Stored records:
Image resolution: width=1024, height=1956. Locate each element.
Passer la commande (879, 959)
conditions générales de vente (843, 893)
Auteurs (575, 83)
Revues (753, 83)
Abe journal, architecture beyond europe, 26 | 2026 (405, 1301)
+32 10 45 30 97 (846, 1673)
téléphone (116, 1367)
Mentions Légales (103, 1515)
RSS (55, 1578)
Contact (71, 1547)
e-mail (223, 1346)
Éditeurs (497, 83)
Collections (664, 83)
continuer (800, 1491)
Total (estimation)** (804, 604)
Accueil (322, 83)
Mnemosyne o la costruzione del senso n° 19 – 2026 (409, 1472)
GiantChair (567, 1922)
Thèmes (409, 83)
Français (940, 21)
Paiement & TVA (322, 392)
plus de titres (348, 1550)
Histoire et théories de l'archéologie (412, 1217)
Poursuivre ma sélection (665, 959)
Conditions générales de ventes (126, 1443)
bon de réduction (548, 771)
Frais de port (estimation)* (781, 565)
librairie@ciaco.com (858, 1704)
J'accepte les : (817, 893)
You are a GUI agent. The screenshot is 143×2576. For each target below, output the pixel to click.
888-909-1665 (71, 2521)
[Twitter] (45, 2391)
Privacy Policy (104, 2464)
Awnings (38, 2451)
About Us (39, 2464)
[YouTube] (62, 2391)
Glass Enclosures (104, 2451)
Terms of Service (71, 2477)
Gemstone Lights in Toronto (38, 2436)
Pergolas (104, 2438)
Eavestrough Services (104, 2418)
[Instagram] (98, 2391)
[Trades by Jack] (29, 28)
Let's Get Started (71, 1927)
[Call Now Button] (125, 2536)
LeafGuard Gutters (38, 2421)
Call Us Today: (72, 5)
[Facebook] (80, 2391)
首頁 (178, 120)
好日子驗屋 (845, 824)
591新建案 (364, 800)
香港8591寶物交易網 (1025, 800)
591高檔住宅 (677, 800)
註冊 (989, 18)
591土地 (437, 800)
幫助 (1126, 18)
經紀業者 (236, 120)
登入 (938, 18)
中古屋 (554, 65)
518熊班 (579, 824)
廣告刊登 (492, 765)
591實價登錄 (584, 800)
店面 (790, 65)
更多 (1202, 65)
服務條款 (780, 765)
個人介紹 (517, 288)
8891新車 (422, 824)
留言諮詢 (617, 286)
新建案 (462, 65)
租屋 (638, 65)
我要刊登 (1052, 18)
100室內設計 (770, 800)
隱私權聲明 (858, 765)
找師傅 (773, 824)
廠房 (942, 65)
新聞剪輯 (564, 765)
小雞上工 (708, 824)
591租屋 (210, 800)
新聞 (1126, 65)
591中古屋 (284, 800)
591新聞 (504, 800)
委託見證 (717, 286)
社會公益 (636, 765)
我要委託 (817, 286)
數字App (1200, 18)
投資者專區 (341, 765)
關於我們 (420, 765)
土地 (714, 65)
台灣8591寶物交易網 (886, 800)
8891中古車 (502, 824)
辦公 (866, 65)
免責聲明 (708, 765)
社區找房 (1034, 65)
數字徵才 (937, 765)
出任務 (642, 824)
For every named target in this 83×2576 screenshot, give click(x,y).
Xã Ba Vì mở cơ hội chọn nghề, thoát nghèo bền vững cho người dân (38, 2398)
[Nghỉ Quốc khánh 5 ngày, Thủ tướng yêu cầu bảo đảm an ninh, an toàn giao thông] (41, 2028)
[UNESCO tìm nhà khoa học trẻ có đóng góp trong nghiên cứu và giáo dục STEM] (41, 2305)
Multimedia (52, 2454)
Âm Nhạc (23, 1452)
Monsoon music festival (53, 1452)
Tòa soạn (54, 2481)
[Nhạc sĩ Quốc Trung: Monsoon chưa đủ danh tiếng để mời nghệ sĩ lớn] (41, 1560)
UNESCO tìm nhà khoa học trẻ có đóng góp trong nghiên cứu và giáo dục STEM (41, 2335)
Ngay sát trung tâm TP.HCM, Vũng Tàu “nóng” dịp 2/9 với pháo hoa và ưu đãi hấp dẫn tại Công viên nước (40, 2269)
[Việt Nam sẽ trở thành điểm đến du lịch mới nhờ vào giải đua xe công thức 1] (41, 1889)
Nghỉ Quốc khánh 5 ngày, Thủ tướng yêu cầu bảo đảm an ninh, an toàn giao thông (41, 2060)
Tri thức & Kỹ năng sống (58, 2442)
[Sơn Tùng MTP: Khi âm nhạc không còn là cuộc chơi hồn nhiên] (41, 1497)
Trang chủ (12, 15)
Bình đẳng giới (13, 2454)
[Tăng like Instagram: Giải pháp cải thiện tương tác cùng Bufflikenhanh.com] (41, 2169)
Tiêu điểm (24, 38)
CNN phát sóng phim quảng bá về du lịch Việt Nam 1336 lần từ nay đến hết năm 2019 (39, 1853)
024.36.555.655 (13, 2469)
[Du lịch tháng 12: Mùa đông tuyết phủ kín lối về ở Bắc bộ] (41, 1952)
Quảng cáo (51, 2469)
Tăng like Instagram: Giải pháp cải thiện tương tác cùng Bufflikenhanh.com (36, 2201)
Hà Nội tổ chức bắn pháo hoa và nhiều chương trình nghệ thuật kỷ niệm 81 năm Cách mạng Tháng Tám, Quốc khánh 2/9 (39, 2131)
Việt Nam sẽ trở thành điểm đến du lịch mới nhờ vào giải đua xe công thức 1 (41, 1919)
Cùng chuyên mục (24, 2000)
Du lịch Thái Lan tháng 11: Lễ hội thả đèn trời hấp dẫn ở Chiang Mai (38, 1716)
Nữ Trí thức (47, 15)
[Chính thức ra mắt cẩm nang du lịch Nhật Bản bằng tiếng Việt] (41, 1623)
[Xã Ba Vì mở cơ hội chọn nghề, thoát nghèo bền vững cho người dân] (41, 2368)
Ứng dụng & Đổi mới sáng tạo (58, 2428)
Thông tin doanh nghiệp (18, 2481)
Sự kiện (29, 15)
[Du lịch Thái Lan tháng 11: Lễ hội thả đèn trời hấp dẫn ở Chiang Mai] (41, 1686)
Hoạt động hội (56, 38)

EXERCISE REQUIREMENTS: Only the number is wanted: how many lines of the data contain the word "Quốc"?

TASK ANSWER: 4